EXERCISE DESCRIPTION:
Find each line below containing the word "screenshot" and copy it.

Content starts

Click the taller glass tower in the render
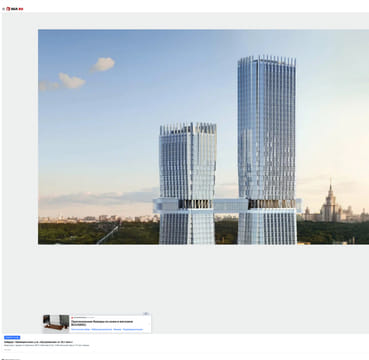 coord(267,150)
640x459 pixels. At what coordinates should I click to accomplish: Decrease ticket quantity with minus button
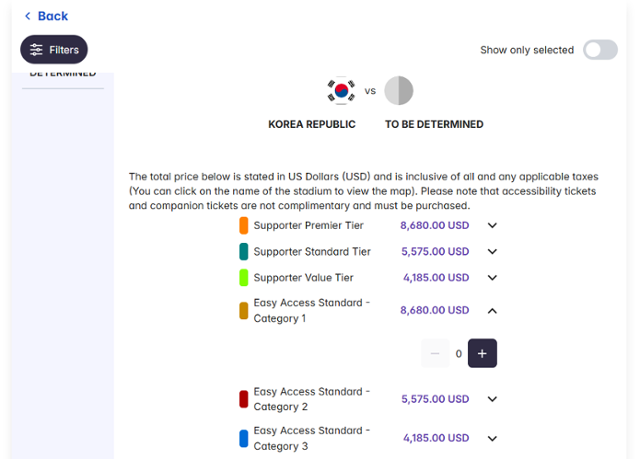[435, 353]
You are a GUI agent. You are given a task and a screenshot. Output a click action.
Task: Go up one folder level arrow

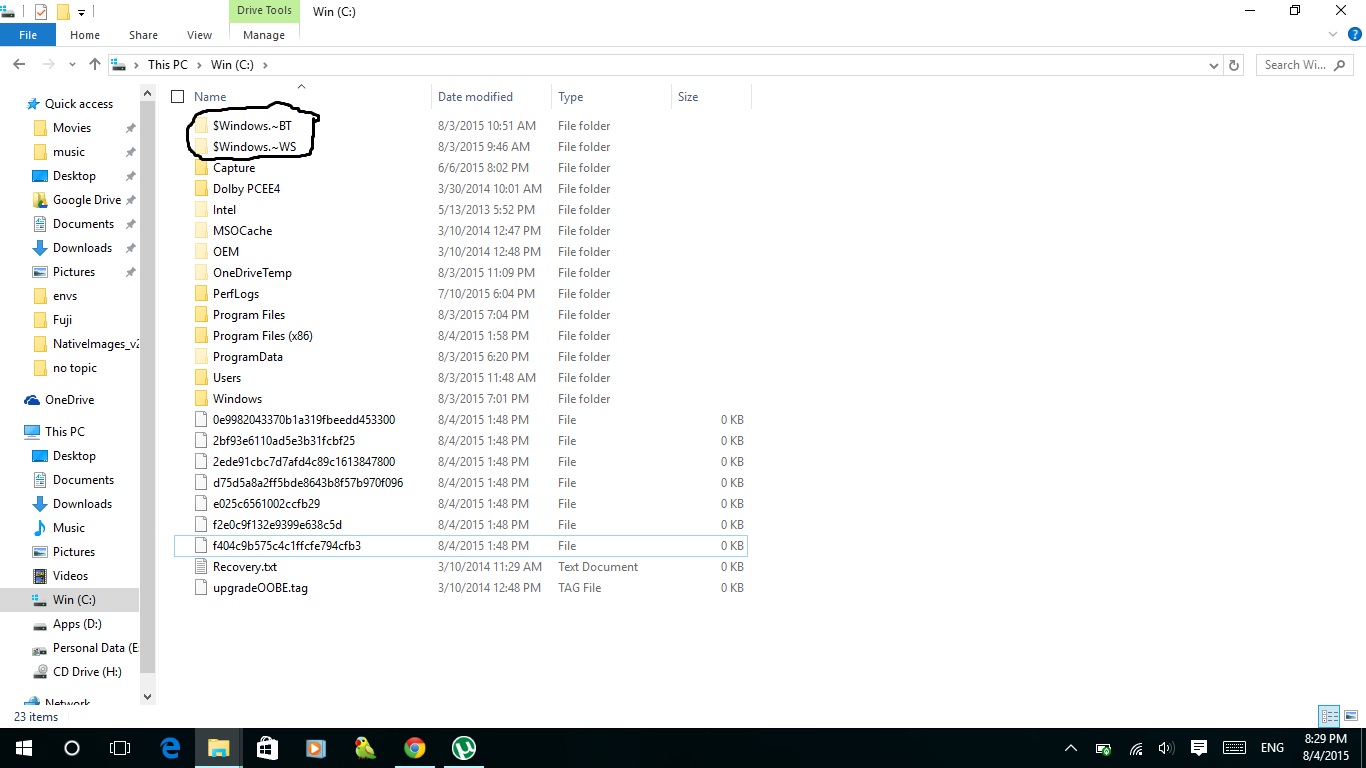coord(95,65)
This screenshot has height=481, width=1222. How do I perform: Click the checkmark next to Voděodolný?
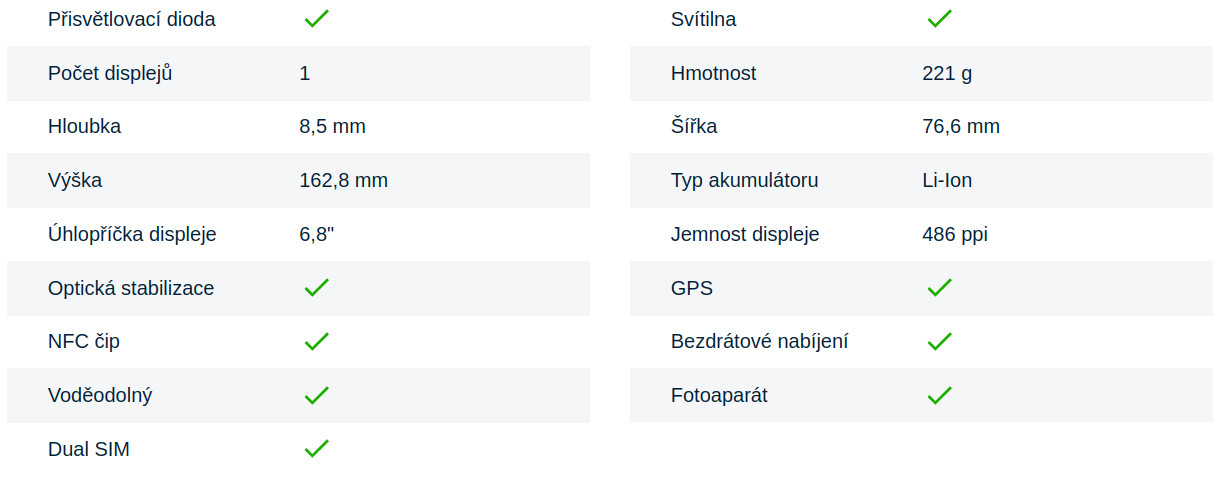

Content ends

RESULT OF THIS TASK:
You are a GUI agent. You are given a task and a screenshot. Output a click action.
This screenshot has height=481, width=1222. How do I perform: Click the checkmark next to Voděodolný?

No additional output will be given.